Data drawn from a collection
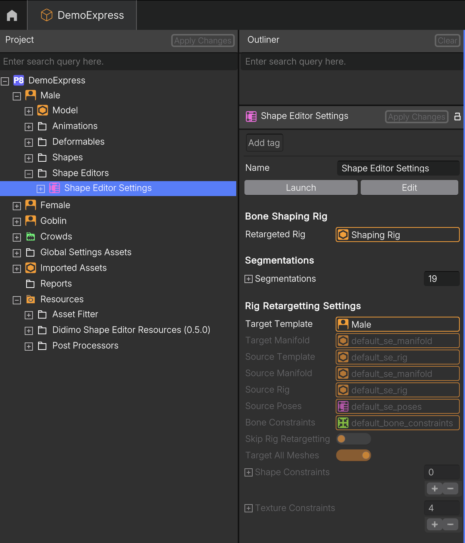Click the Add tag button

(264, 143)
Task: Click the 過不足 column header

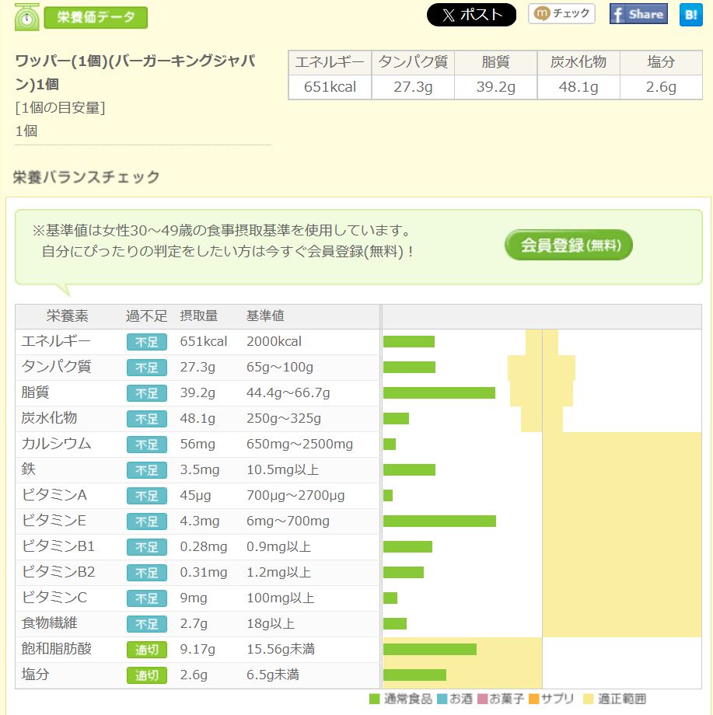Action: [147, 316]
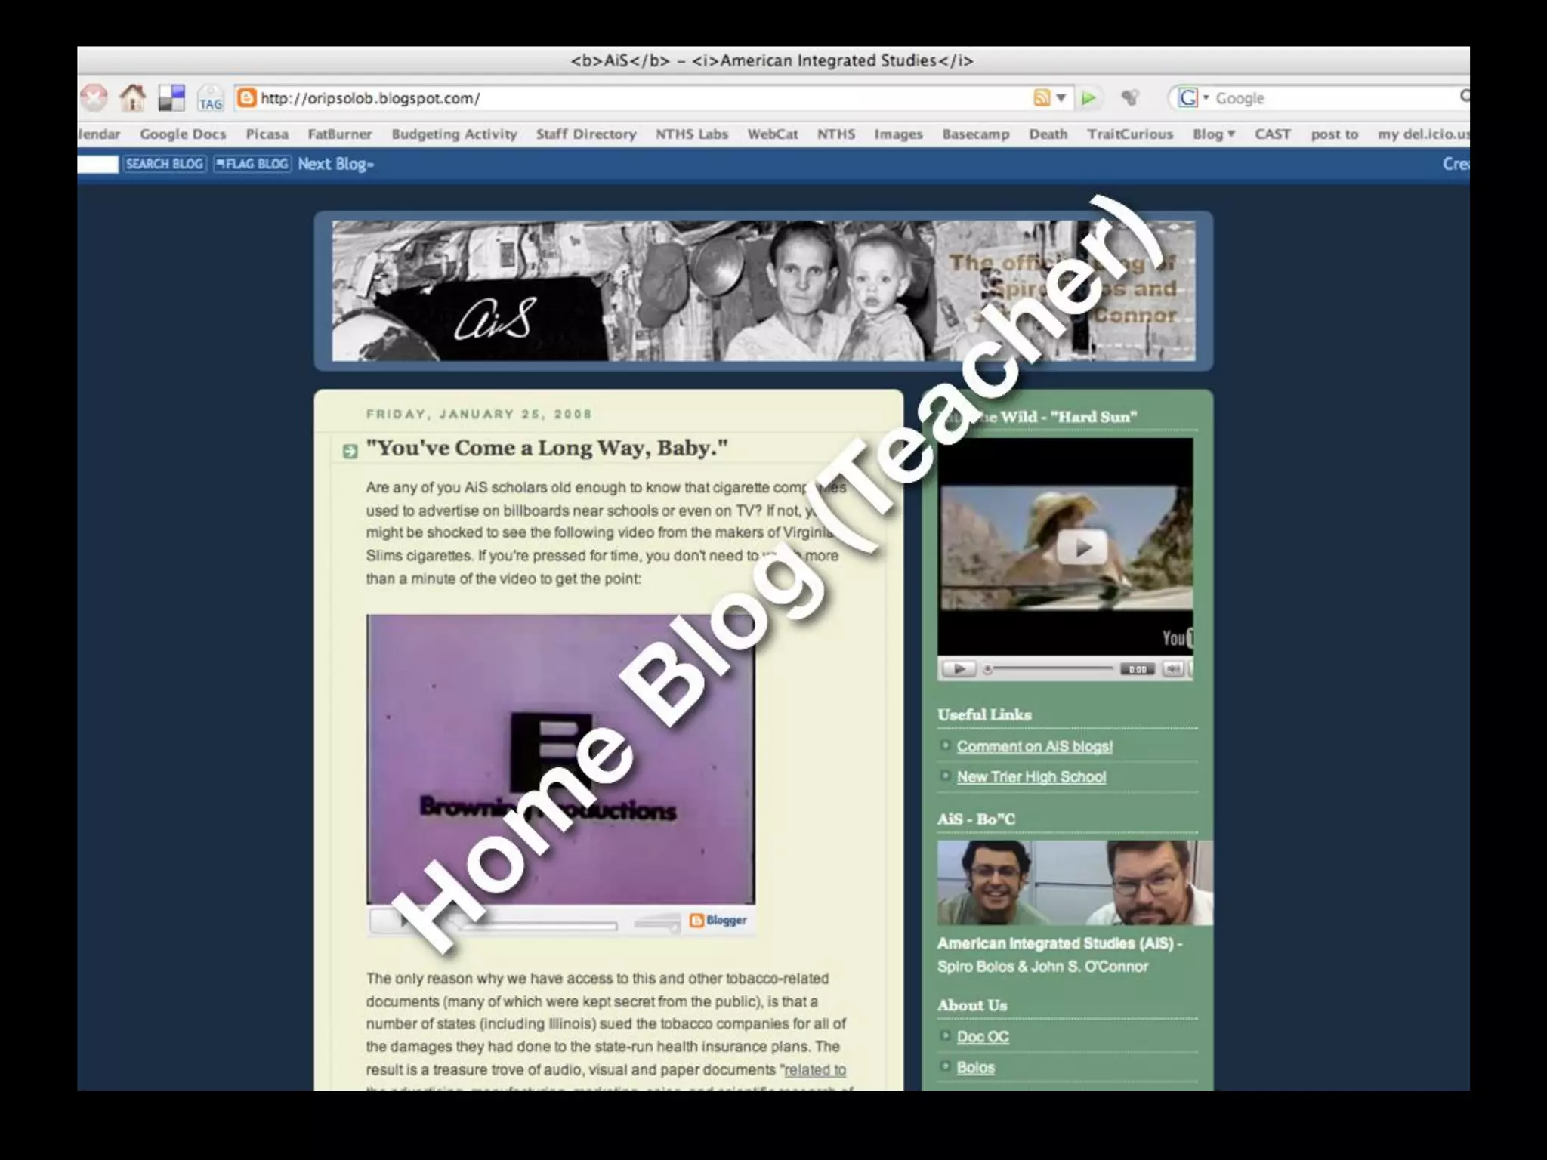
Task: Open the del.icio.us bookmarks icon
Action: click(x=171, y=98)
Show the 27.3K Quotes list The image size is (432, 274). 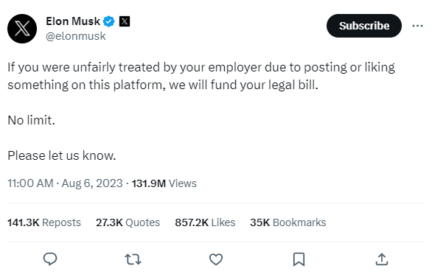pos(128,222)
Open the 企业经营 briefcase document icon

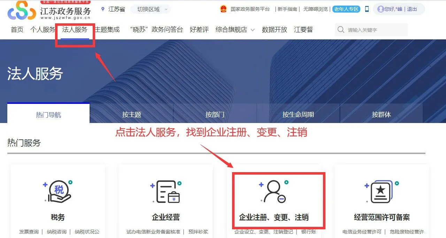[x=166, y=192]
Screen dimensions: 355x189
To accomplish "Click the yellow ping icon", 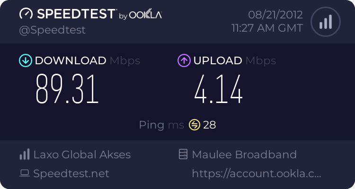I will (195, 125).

> [Work to be completed]:
Collect each line of the records above that contains the string "Open". Case counts.

> [Reply to the task]:
Task: Open the del.icio.us bookmarks icon
Open the 企业经营 briefcase document icon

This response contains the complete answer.